Hal Singer, an antitrust economist and a director at the litigation consulting firm Econ One, analyzed LinkedIn data in 2020 and found that Amazon, Google and Facebook employed 19, 27 and 30 people, respectively, who had previously worked in the antitrust group of FTC, the Department of Justice Antitrust Division, the Senate Judiciary Committee or the House Judiciary Committee. The flow of expertise between government and the private sector benefits the companies, Singer argues, giving them personal connections at the agencies and with the lawmakers who oversee them.

Khan has taken a decidedly different path, opting for scholarship and government roles instead of private sector work. After graduating from Williams College in 2010, she joined the New America Foundation, where she conducted anti-monopoly research. After law school, she worked for a year as the legal director of the newly formed Open Markets Institute, a nonprofit that focuses on the dangers of monopoly abuse, before joining the staff of the House Judiciary Committee's Subcommittee on Antitrust, Commercial and Administrative Law. 

She advised the subcommittee on its 449-page report that accused major tech companies of "abuses of monopoly power." Since then, the committee has introduced five antitrust bills that could have a substantial effect on the tech sector. In October 2020, Khan joined Columbia Law School as an associate professor, a job she's currently on leave from to serve in the FTC.

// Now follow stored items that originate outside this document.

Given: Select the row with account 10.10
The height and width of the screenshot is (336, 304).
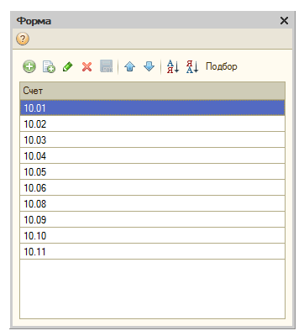Looking at the screenshot, I should 153,235.
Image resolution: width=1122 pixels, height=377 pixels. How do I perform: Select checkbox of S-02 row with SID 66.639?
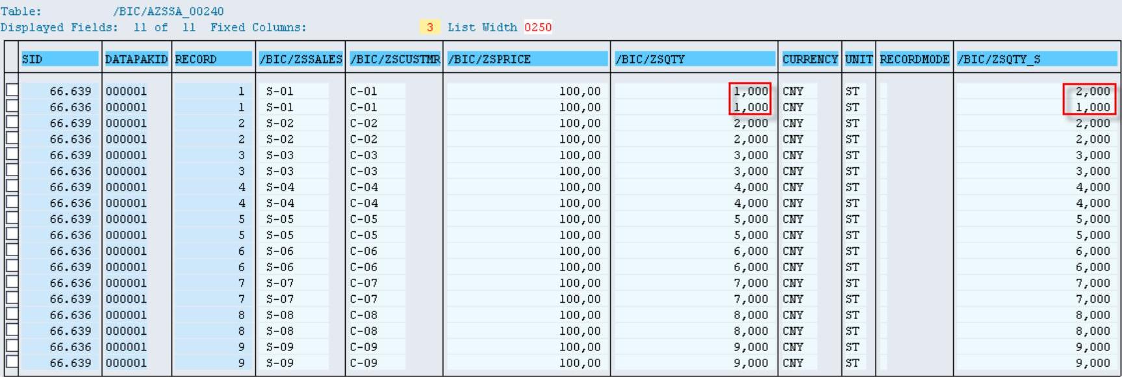[x=12, y=122]
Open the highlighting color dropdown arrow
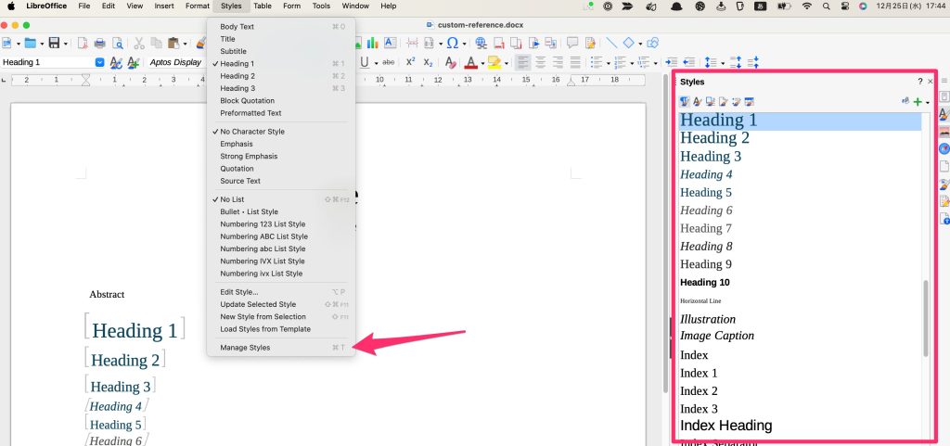Image resolution: width=950 pixels, height=446 pixels. [x=507, y=63]
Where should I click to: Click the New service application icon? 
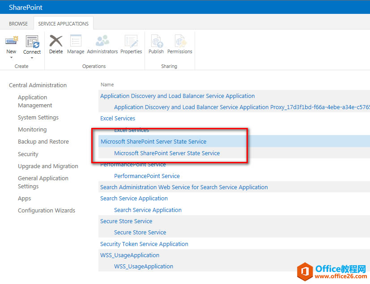coord(11,40)
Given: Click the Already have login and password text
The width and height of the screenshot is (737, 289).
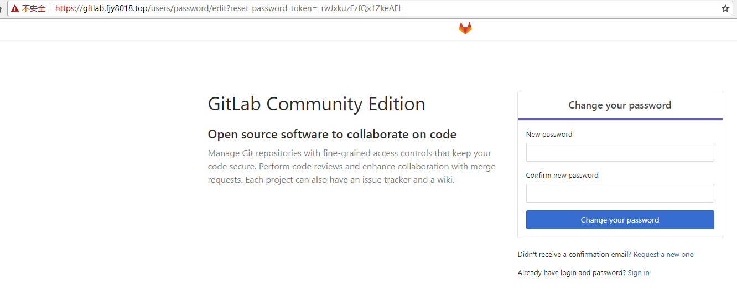Looking at the screenshot, I should [x=572, y=273].

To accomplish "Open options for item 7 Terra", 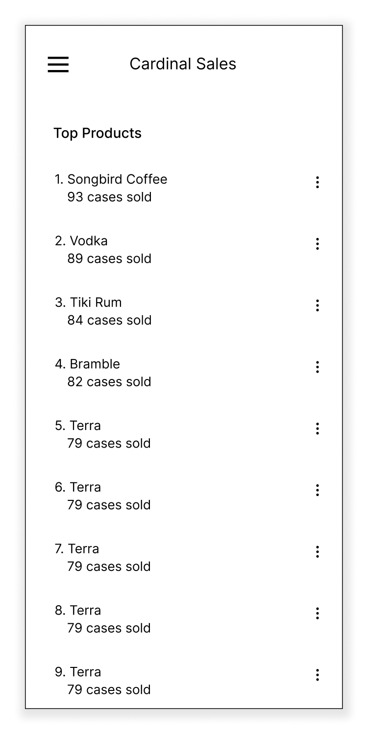I will pyautogui.click(x=318, y=552).
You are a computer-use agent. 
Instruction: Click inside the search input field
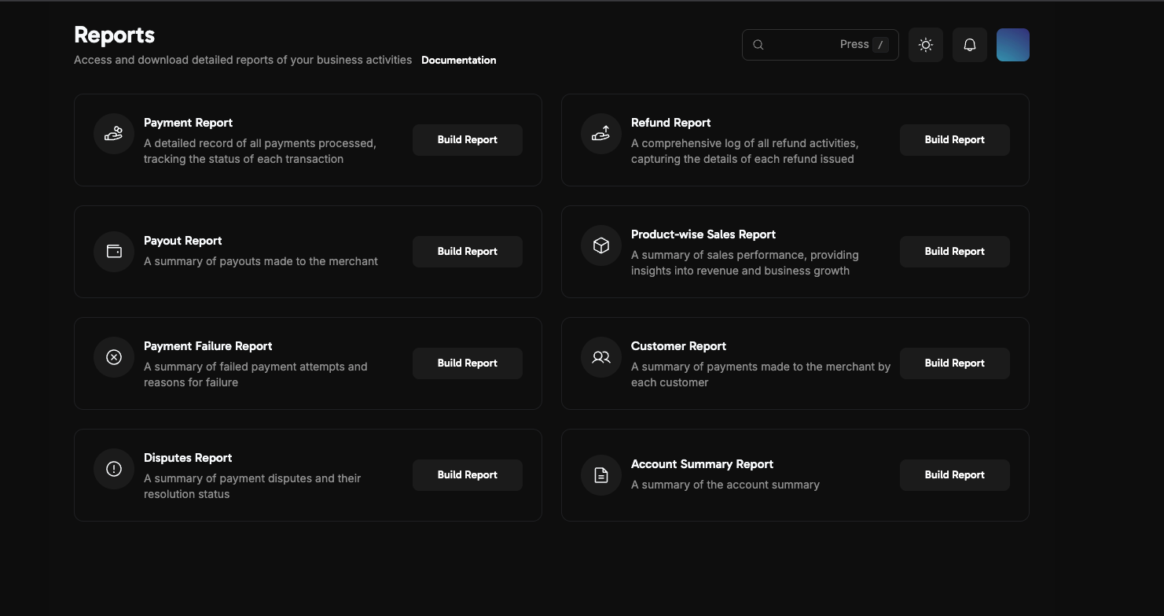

It's a potent combination of experience, admirers say.

"You've got this populist who says the system is broken. She writes the report on dominant platforms that the legislation is based on. And then she comes in as the regulator to actually make it happen," said Singer, adding that Khan's opinions don't constitute a conflict of interest. "It's unheard of."

Big Tech under scrutiny

Much of Khan's work has focused on Amazon's ability to compete against retailers on its website. The company also sells these retailers other Amazon services, such as cloud storage, advertising, and storage and delivery. The American Choice and Innovation Online Act targets this behavior, prohibiting owners of marketplaces, like Amazon, from favoring their own products or forcing third-party retailers to buy its other products, something the company has been accused of but denies.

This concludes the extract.